** Task statement **
Give back, exactly as written, the lines of the listing from the top through the line holding "The image size is (1240, 825).", and nothing more. Exclude pictures.
Segment Open
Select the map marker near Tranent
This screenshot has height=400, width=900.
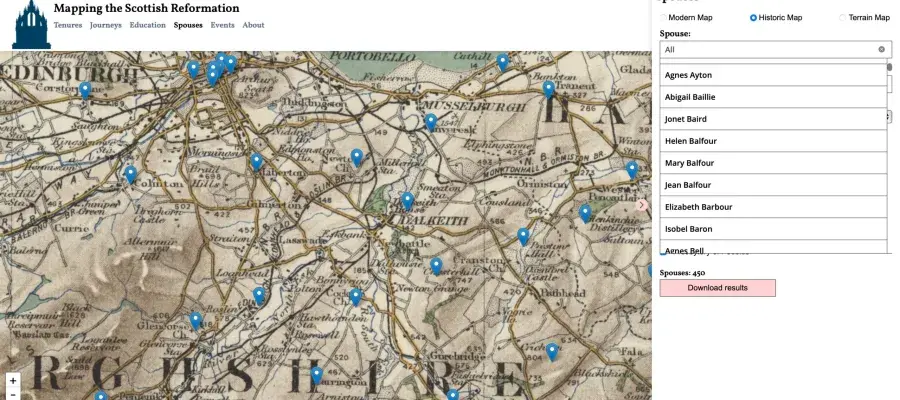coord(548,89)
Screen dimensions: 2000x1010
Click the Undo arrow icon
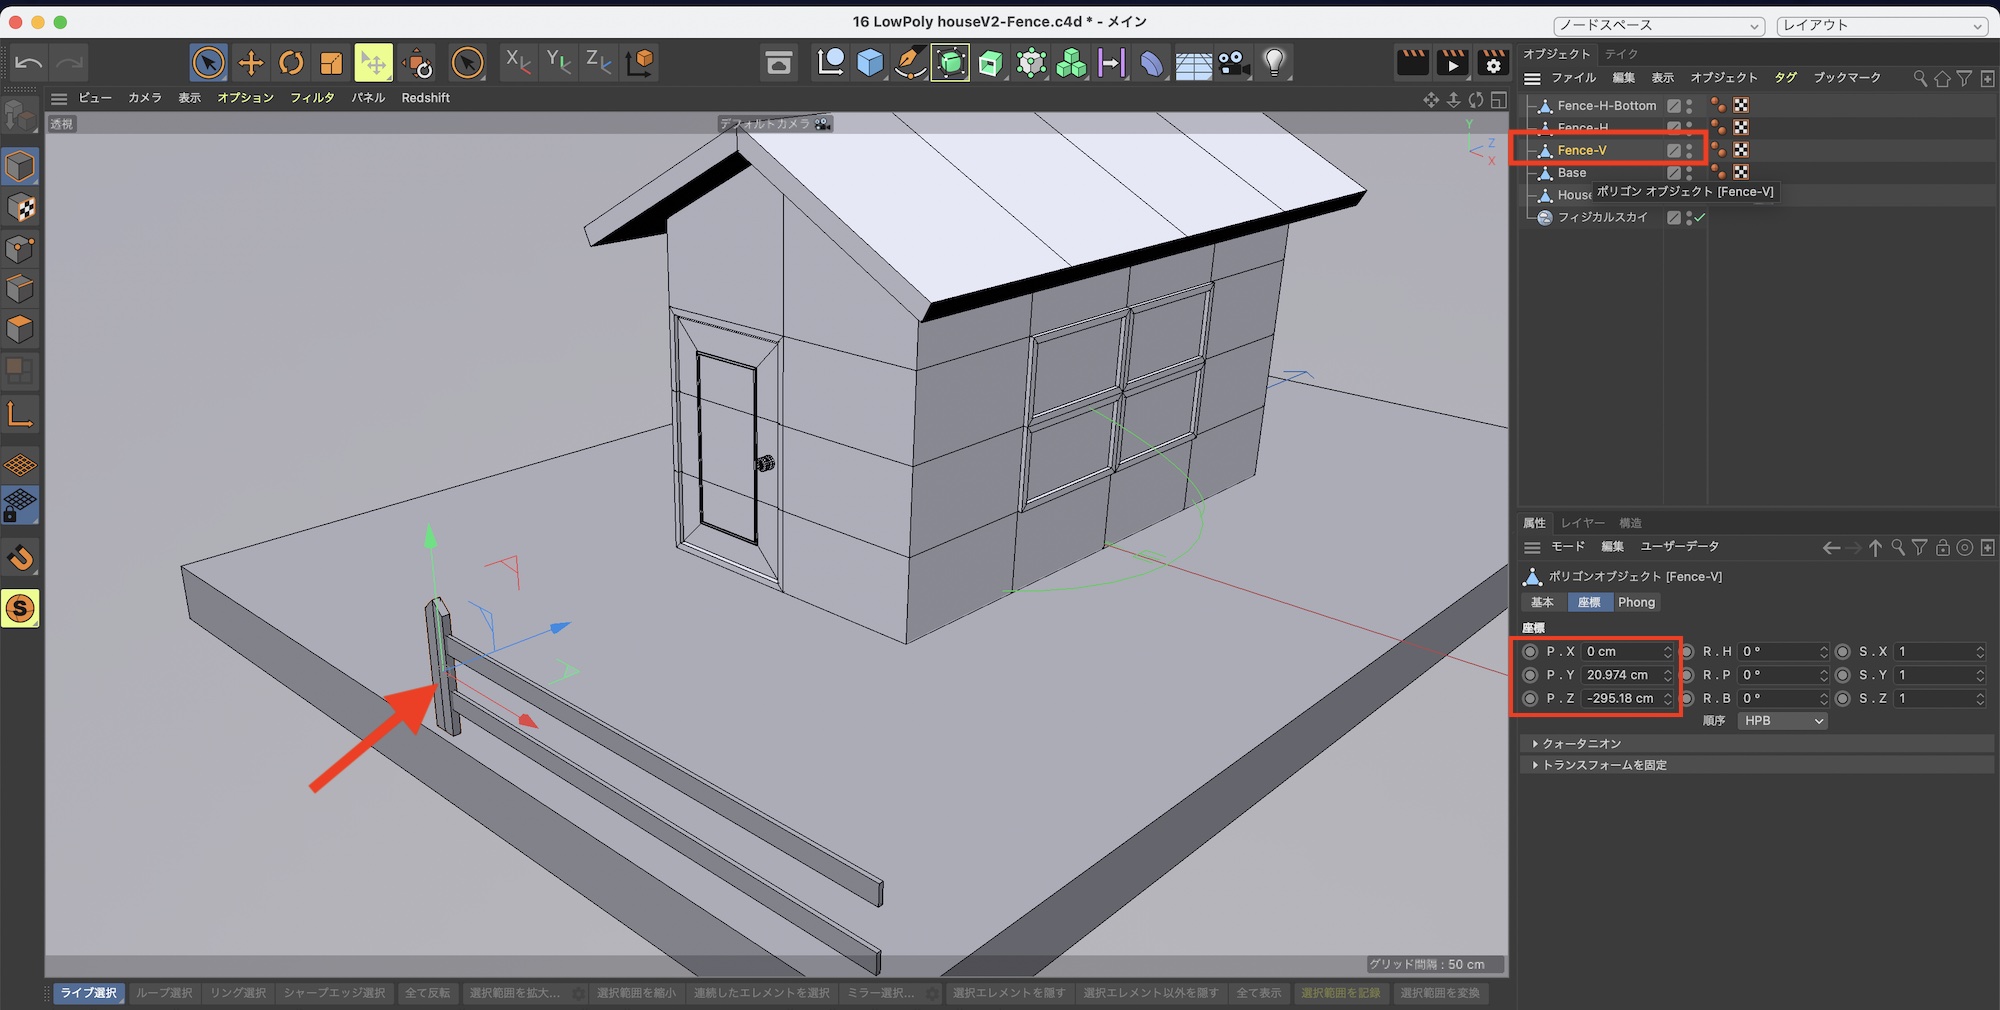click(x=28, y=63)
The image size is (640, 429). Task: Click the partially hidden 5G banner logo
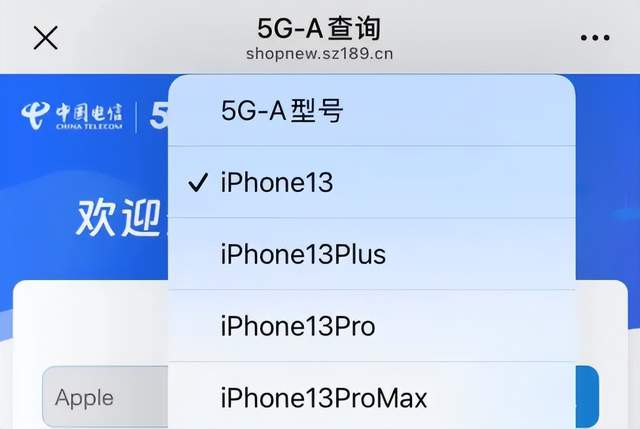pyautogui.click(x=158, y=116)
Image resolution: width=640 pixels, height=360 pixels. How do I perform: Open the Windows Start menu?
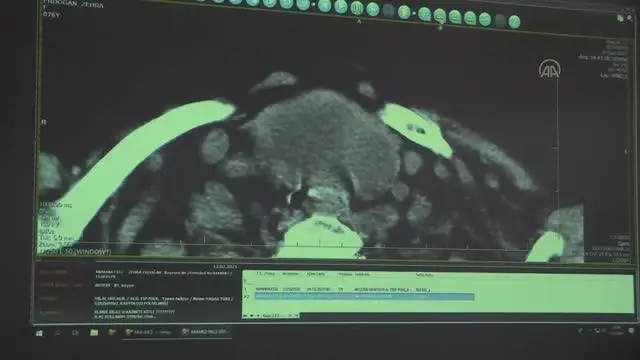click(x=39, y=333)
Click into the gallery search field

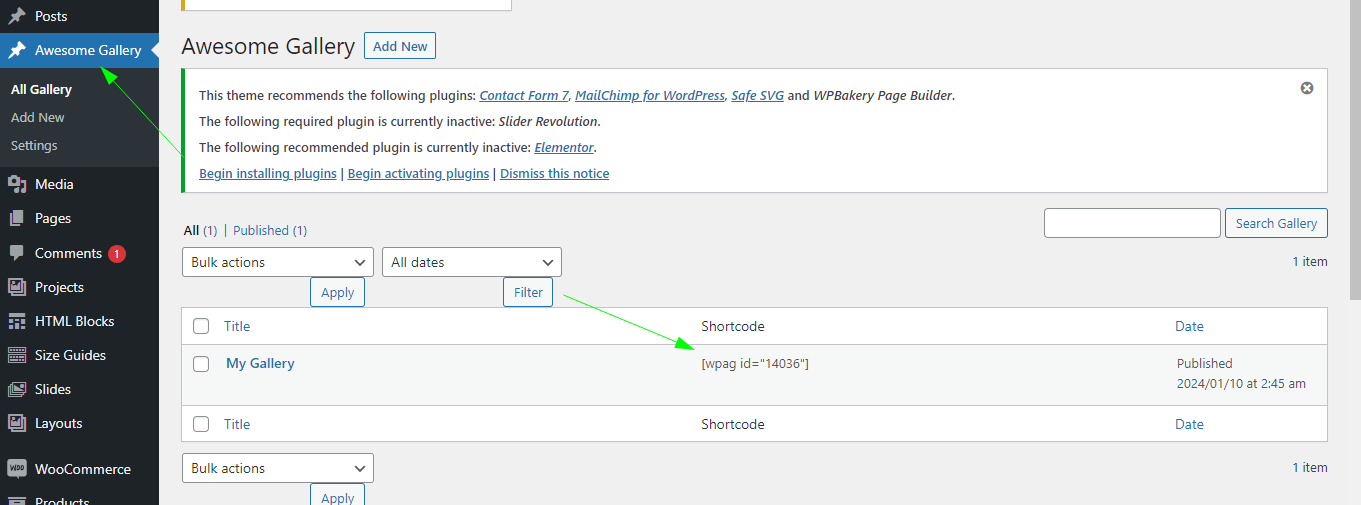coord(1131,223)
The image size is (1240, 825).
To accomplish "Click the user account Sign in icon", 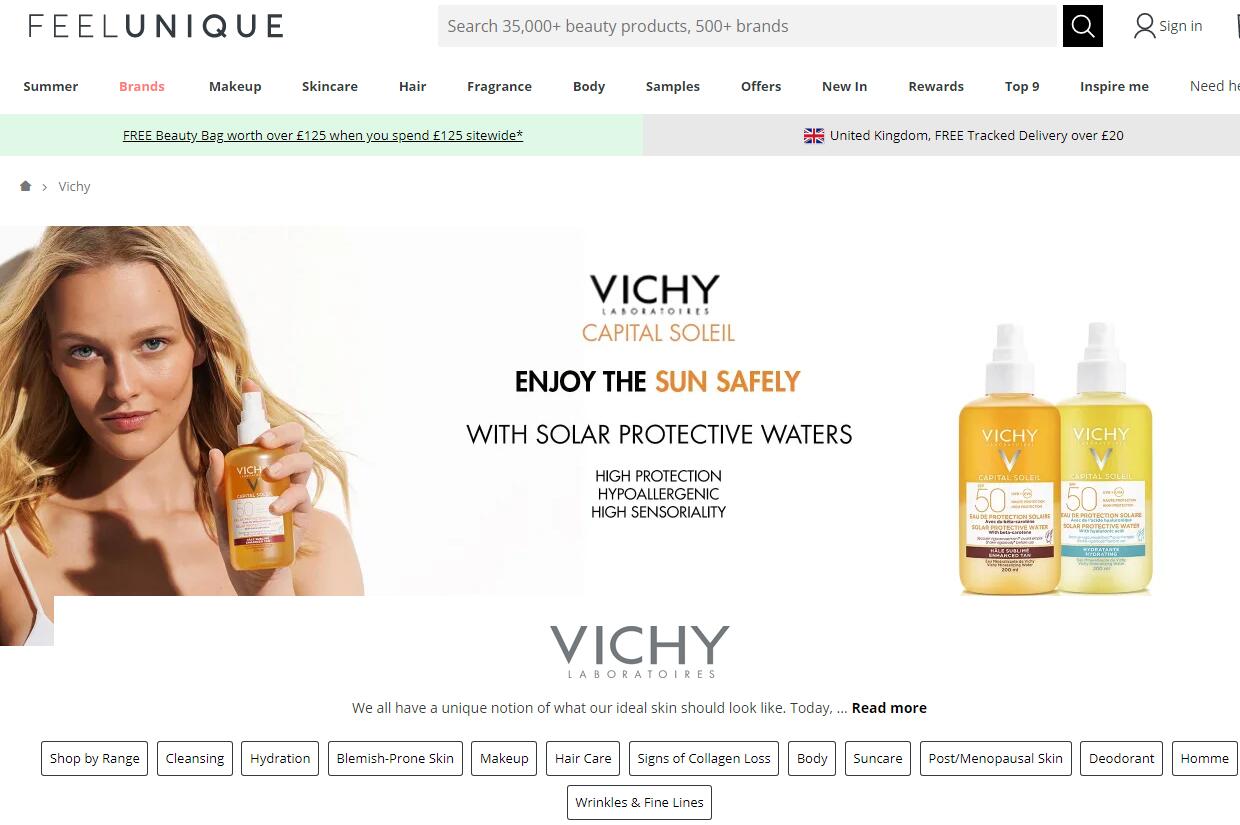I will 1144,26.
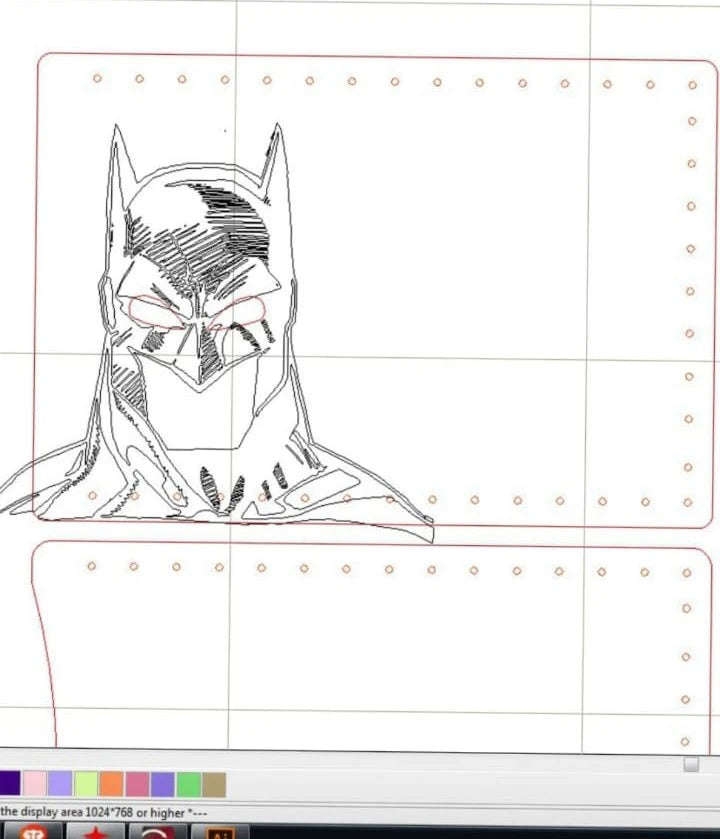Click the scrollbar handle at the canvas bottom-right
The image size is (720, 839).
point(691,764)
Segment Closed
** Task output **
Select the map marker near Tranent
This screenshot has height=400, width=900.
coord(548,89)
Screen dimensions: 2000x1010
Click the Undo arrow icon
click(x=28, y=63)
The image size is (640, 429). Task: Click the partially hidden 5G banner logo
pyautogui.click(x=158, y=116)
Image resolution: width=640 pixels, height=360 pixels. How do I perform: Open the Windows Start menu?
click(x=39, y=333)
Click into the gallery search field

coord(1131,223)
The image size is (1240, 825).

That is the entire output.